Good luck, and don't forget to show us your creation when you are done! :)
 

ImpKit

Active Member
Joined
Apr 5, 2021
Messages
25
Reaction score
46
Location
Seattle
You are seeing a very graphic picture that explains why the default "38% water-as-percent-of-oils" setting is not recommended. That setting was originally established for hot-processed soap, which generally uses significantly more water due to the evaporation that occurs during the cooking process. Because cold-processed soap is not cooked (and thus very little evaporation occurs), it needs far less water.
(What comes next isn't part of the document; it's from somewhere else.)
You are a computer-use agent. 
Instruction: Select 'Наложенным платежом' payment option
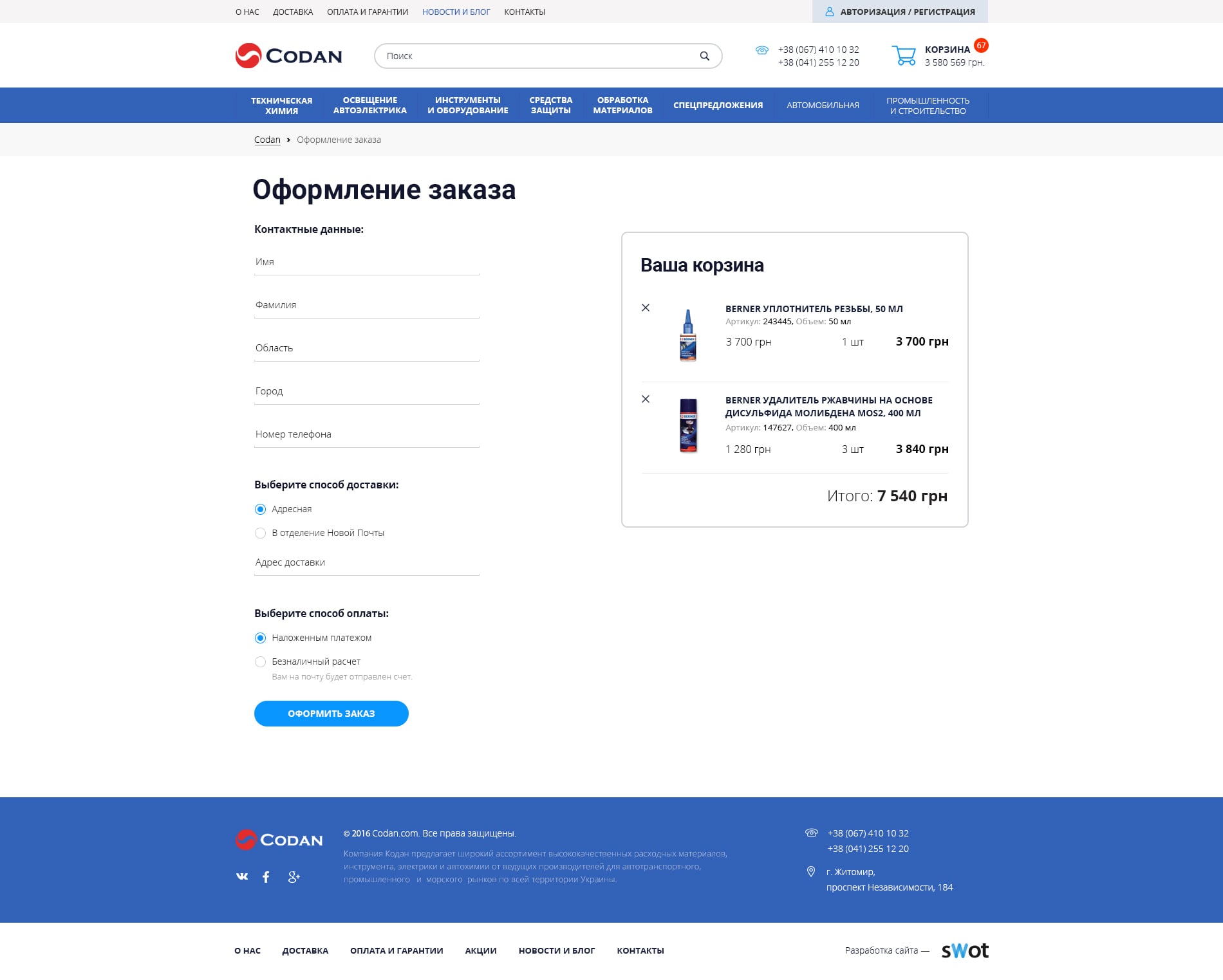click(261, 638)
In fact, CP soap can often turn out warped or too soft with such a high amount of water.

Old-time soapers often use the default 38% water-as-percent-of-oils setting and then apply what they call a "water discount" to reduce the excess water in a CP recipe. But that is a very imprecise way of determining a correct amount of water. It is much easier to use the lye percentatage or water-lye ratio setting, neither of which require any additional math outside of what the calculator does for you. Either of those settings will give you an accurate and consistent water amount as you scale your recipes up and down; it's best to pick whichever one is easier for you to understand, and stick with that. The default setting doesn't scale up or down very well, and can create other problems in very small or very large batches.

That being said, a 35% lye ratio can be challenging if you are newer at soaping, or if you want a more fluid batter for swirling. You can try 33% or even 30% and see what you think. It really comes down to what works for you, and for the specific recipe you are using.
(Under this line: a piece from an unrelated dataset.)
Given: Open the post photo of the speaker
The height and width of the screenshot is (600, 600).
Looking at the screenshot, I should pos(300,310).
Good luck, and don't forget to show us your creation when you are done! :)
Can I just say a MASSIVE thank you for this? I have heard the term water discount from the outset of my soaping experience but not one person has so clearly conveyed what the "default" is, why it is, and why we "discount" water. I just hear a lot of "it's better to do it this way so just do that" and even though I completely understand, after seeing some math, why ratios and concentration percentages are more helpful, I still wondered why the term discount was used and what we were discounting!
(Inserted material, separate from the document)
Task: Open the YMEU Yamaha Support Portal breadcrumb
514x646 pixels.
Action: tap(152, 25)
Thank you thank you thank you!
 

AliOop

Lifetime Supporter
Joined
Nov 15, 2018
Messages
3,673
Reaction score
5,674
Location
US
You are so welcome! Someone did the same for me years ago, and as someone who is math-challenged (I understand the concepts but constantly make transcription mistakes), being able to pick a setting, do no extra math, and have consistent results, was a God-send for me, too!
 
Last edited:

Eleanor Thorne

Lifetime Supporter
Joined
Oct 3, 2019
Messages
13
Reaction score
18
Location
Utah
For an easy view of the water ranges and superfat ranges for a soap recipe, Majestic Mountain Sage's lye calculator (The Sage) is great. I mainly use SoapCal for the cool graph that shows the hardness, cleansing, etc. of the recipe. Most of the time the two calculators match. Once in while, if I'm using an unusual oil like murumuru oil for instance, they won't quite match. I usually run a new recipe through both calculators. Using The Sage calculator, I use the highest water amount, reduce it by the amount of coconut milk I use (1 oz per 10 oz oils) and the soap turns out great.
I prefer using 1 tsp per pound of oils (PPO) of sodium lactate and a higher amount of water to aid in mold release. I think it makes a difference what your humidity is, too. Where I am, it is always super dry (cold desert). If I were somewhere more humid, I would definitely be discounting that water!